• **Instruction**:
In the forum post about filling gaps in windspeed data, what range of values does the variable Rand8H take for each day?
*** Excerpt provided ***
Comentada: Catriona Fyffe el 4 de Jun. de 2020

I have an hourly timeseries of windspeed over several years, with some gaps filled by NaNs. I want to fill the gaps with a day of data from another (randomly chosen) year. I have a random variable (Rand8H) which has a random value from 1 to 8 for each day, from which to choose the year. I have extracted the data for each year into a cell array (AM_ff_years). I am trying to use the DateTime timeseries for my data but with the year set to 0001 (DateTime_DaysTime) to compare with a standard year the same length of the (non-leap year) extracted years (days_num) to pull out the correct data from the extracted year data. I have used dates (not datenum) to try and get around the issue of datenum not equalling the same actual date during leap years, but I still think the leap year is not accounted for properly. This also means the code is not running through because using actual dates in an if == is superbly slow. I have tried to run it with datenum but then I get an 'index exceeds matrix dimensions' error. Anyone got any ideas? I feel a bit lost with this!
*** Extracted records ***
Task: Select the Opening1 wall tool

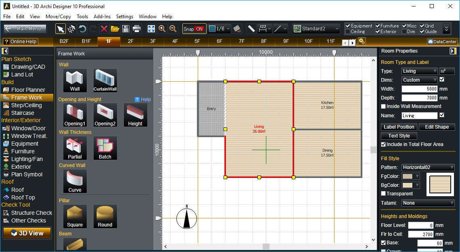Action: pos(75,115)
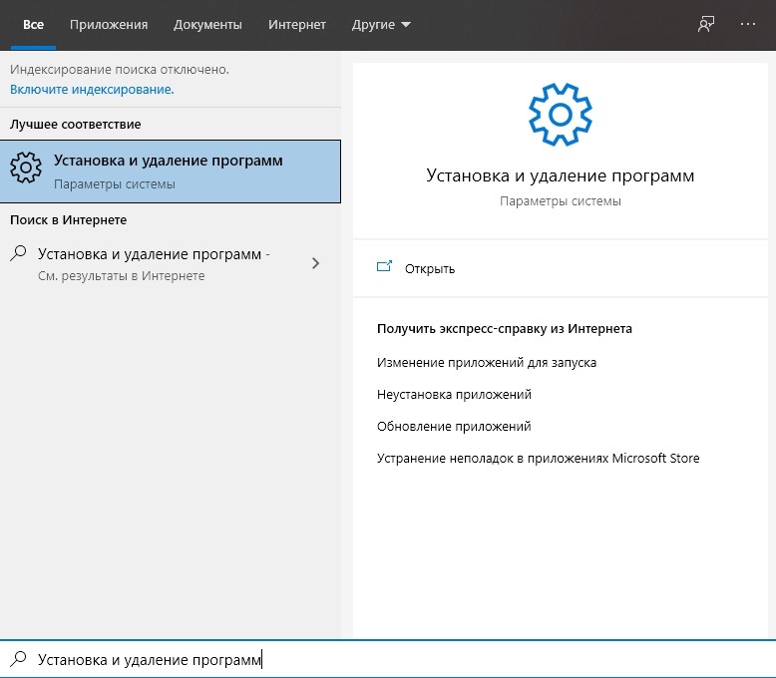Click the magnifier icon beside the web search result
The height and width of the screenshot is (678, 776).
[x=19, y=254]
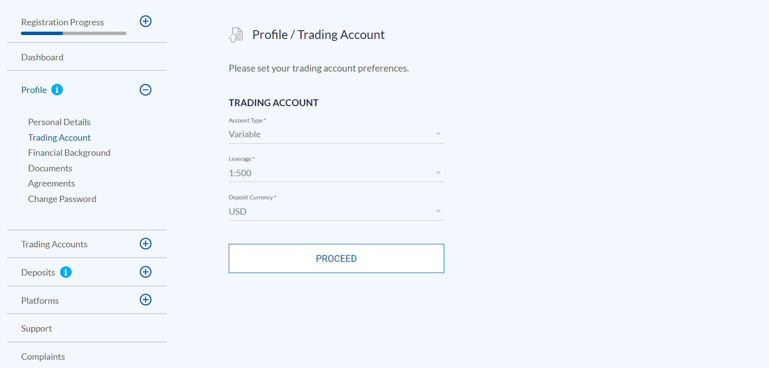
***
• **The answer**:
A random value from 1 to 8.